INPUT =>
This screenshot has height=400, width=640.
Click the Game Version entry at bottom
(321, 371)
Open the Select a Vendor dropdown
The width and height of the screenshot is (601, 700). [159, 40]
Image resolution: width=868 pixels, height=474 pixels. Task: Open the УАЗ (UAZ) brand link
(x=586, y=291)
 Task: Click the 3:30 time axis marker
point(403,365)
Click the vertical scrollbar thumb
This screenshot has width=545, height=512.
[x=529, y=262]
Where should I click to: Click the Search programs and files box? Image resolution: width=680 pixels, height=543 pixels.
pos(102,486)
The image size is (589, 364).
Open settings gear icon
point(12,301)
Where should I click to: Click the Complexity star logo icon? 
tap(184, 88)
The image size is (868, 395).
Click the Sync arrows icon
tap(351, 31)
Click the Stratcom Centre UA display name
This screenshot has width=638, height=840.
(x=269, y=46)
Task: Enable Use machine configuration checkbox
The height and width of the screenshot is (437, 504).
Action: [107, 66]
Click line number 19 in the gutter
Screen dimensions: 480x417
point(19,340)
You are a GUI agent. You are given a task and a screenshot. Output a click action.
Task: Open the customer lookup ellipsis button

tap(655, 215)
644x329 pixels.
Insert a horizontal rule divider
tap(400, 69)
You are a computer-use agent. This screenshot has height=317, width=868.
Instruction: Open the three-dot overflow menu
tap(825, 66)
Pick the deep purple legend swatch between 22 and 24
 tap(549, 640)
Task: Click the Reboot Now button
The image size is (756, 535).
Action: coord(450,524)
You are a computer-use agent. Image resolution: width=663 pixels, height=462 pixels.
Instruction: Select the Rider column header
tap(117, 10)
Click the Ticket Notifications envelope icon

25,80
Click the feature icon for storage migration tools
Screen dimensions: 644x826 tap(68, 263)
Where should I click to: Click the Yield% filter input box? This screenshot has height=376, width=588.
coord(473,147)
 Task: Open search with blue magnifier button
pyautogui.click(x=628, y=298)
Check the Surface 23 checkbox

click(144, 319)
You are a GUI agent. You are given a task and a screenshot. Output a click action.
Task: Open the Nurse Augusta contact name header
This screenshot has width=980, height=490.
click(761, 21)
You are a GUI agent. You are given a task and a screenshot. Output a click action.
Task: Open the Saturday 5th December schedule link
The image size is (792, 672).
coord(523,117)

TASK GOAL => Write out exactly the lines above from the line with "Image resolution: width=868" through the line with "Click line number 19 in the gutter", both of them included, and leave out all other lines.

RESPONSE AREA =>
Image resolution: width=868 pixels, height=474 pixels. Task: Open the УАЗ (UAZ) brand link
(x=586, y=291)
 Task: Click the 3:30 time axis marker
point(403,365)
Click the vertical scrollbar thumb
This screenshot has width=545, height=512.
[x=529, y=262]
Where should I click to: Click the Search programs and files box? Image resolution: width=680 pixels, height=543 pixels.
pos(102,486)
The image size is (589, 364).
Open settings gear icon
point(12,301)
Where should I click to: Click the Complexity star logo icon? 
tap(184, 88)
The image size is (868, 395).
Click the Sync arrows icon
tap(351, 31)
Click the Stratcom Centre UA display name
This screenshot has width=638, height=840.
(x=269, y=46)
Task: Enable Use machine configuration checkbox
The height and width of the screenshot is (437, 504).
Action: [107, 66]
Click line number 19 in the gutter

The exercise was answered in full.